Texto para leitura:
1 – Olham pra mim com uma cara meio triste, dão aquela viradinha de cabeça e dizem coisas do tipo “ah, coitada de você” ou “nossa, que coragem!” e partem para aquele já conhecido discurso sobre como é uma profissão não reconhecida e difícil, sobre como provavelmente eu trabalho muito e ganho pouco e etc e etc e etc.

ou

2 – Olham pra mim com um quê de adoração e dizem coisas do tipo “nossa, que maravilha!” ou “você é uma pessoa incrível por fazer isso!” e partem para aquele já conhecido discurso sobre como é uma profissão não reconhecida e difícil, sobre como provavelmente eu trabalho muito e ganho pouco e etc e etc e etc.

Acho engraçado como são duas visões bastante diferentes, mas ao mesmo tempo extremamente parecidas. Ou eu sou uma pobre coitada digna de pena, que tem coragem fora do normal, ou eu sou uma deusa de paciência e inteligência extremas. No final, claro, acabo escutando a mesma coisa, sobre a profissão não ser valorizada e professor ganhar pouco e tudo aquilo que coloquei ali e escutei mil vezes.

Ai você me pergunta: ok, Luciana, mas qual é o seu ponto? Você não concorda com o discurso, é isso?

E eu respondo, correndo o risco de ser linchada e expulsa do clube dos professores (ahahaha) não concordo e concordo, tudo ao mesmo tempo e misturado e vou tentar explicar o porquê.

Não nego, de maneira alguma, o quanto a minha profissão é complicada, sei o quanto falta reconhecimento e sei o quanto eu trabalho para ser a melhor versão possível dentro de uma sala de aula – assim como muitos colegas, é verdade. Mas a grande verdade é que falar sobre isso é muito fácil, tanto para quem está dentro e fora da sala de aula. Difícil é fazer sentido desse discurso na vida real.

Primeiro porque nenhum professor é um deus, ou seja, nenhum de nós merece ser adorado e idolatrado – por mais que alguns tendam a pensar dessa maneira. Não nego que a minha seja uma profissão nobre, mas há muitas outras igualmente nobres que, em diferentes contextos, têm o mesmo valor da minha. Então me incomoda, sim, ser “adorada” ou altamente elogiada por ser professora. Sou uma pessoa normal, com capacidades normais, com a mesma chance de cometer erros que qualquer outra pessoa. E acho que esse discurso que citei lá em cima acaba criando monstros, sabe? Porque, minha nossa, como tem ego gigantesco na minha profissão…

(mas não vamos entrar em detalhes sobre isso – é melhor)

Enunciado: No texto sobre as reações à profissão de professora, que motivo a autora apresenta para dizer que nenhum professor merece ser adorado e idolatrado?

Material fornecido:
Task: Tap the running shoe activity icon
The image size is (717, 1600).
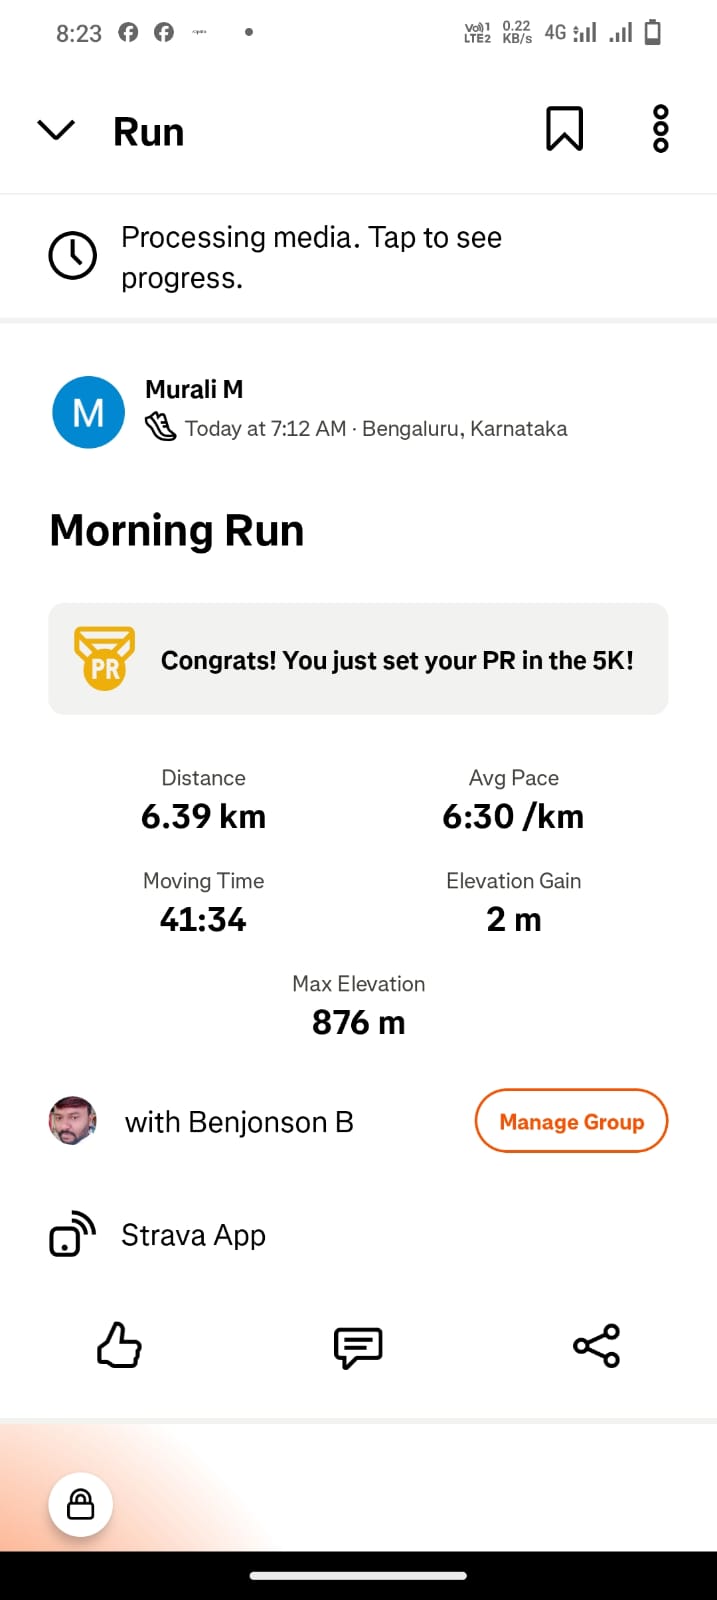Action: click(160, 428)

Exercício resolvido: Nenhum professor é um deus.